Route information
- Maintained by Ghana Highways Authority
- Length: 155.34 mi (250.00 km)

Major junctions
- South end: N1 at Accra
- IR1 at Nsawam; R41 at Suhum; R60 at Apedwa; N4 at Bunso; R61 at Anyinam; IR3 at Nkawkaw; IR2 at Juaso; R76 at Konongo; R87 at Bomfa; R104 at Ejisu;
- North end: N10 IR4 IR5 R108 R52 at Kumasi

Location
- Country: Ghana
- Regions: Greater Accra, Eastern Region, Ashanti Region
- Major cities: Accra, Amasaman, Nsawam, Suhum, Apedwa, Bunso, Anyinam, Nkawkaw, Juaso, Konongo, Bomfa, Ejisu, Kumasi

Highway system
- Ghana Road Network;
| ← N5 |  | → N7 |

= N6 road (Ghana) =

National highway in Ghana

The N6 or National Highway 6 is a national highway in Ghana that begins at the Nsawam road junction off the N1 in Accra and runs through Nsawam, Nkawkaw, and Ejisu to Kumasi, where it meets the N4. At Kumasi, the N6 intersects with the N10, R52, R108, and IR5.
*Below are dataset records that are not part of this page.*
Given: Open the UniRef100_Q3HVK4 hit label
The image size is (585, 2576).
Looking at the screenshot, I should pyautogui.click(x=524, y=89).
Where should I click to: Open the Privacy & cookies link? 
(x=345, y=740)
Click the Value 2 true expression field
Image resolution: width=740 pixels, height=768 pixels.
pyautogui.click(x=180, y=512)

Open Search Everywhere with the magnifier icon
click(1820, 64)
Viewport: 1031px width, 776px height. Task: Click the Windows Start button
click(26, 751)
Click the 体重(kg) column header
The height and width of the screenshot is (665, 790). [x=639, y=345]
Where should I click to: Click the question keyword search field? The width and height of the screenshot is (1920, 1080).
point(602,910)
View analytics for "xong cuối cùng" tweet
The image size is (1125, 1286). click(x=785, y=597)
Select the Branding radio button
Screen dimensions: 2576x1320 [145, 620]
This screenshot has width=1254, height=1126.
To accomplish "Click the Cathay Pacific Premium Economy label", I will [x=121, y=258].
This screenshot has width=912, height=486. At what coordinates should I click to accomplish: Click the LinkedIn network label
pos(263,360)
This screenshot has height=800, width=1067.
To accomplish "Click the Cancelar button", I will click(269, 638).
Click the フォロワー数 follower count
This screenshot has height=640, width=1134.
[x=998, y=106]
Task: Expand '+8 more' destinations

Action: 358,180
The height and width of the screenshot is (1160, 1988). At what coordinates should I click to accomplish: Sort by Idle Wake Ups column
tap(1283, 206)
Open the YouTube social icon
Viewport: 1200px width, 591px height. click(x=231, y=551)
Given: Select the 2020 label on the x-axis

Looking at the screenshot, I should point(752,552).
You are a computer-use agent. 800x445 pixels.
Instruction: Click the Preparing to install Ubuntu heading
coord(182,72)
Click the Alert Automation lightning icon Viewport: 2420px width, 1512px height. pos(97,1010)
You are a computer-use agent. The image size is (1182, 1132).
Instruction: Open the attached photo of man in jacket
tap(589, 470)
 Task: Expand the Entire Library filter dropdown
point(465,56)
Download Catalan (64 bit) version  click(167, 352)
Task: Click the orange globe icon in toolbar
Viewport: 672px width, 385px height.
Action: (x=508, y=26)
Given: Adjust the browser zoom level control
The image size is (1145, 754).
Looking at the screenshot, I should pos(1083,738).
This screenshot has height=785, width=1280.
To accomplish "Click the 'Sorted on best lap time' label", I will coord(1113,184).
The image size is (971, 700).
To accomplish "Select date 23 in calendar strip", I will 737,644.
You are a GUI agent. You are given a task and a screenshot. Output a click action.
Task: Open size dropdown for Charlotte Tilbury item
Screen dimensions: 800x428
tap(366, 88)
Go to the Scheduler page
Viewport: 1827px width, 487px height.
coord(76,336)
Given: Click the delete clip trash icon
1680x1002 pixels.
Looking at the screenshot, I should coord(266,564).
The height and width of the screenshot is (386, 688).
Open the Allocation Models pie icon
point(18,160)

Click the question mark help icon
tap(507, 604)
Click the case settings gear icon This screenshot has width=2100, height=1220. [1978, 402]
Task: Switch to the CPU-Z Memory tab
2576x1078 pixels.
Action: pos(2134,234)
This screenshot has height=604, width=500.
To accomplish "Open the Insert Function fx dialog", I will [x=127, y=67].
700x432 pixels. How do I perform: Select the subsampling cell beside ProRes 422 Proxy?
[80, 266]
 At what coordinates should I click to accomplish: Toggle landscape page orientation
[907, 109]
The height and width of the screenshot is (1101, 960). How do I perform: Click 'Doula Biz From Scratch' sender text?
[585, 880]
The route, which spans a distance of 250 kilometers (160 miles), serves as an alternate to the N4 from Accra to Kumasi and runs through the Greater Accra, Eastern, and Ashanti regions of Ghana.

==Route==
Major towns and cities along the route of the N6 include Accra, Amasaman, Nsawam, Suhum, Apedwa, Bunso, Nkawkaw, Juaso, Konongo, Bomfa, Ejisu, Kumasi.

===Greater Accra Region===
The N6 begins at the Nasawam Road at the intersection with the N1 in Accra and travels north through Ofankor and Pokuase before entering the Eastern Region.

===Eastern Region===
In the Eastern Region, the N6 runs north through Nsawam, where it intersects with the IR1. The route continues north intersecting with the R41 at Suhum and the R60 at Apedwa before joining the N4 at Bunso. From Bunso, the N6 runs northwest through Anyinam, where it intersects with the R61 and continues on to Nkawkaw, where it intersects with the IR3 before entering the Ashanti Region.

===Ashanti Region===
The N6 runs west through Breku to Juaso, where it intersects with the IR2 and continues to Konongo. At Konongo, the N6 intersects with the R76, runs west to intersect with the R87 at Bomfa, and continues through Ejisu where it intersects with the R104. The route runs near the Kwame Nkrumah University of Science and Technology campus before entering the city of Kumasi, where it intersects with the N10, IR4, IR5, R108, and R52.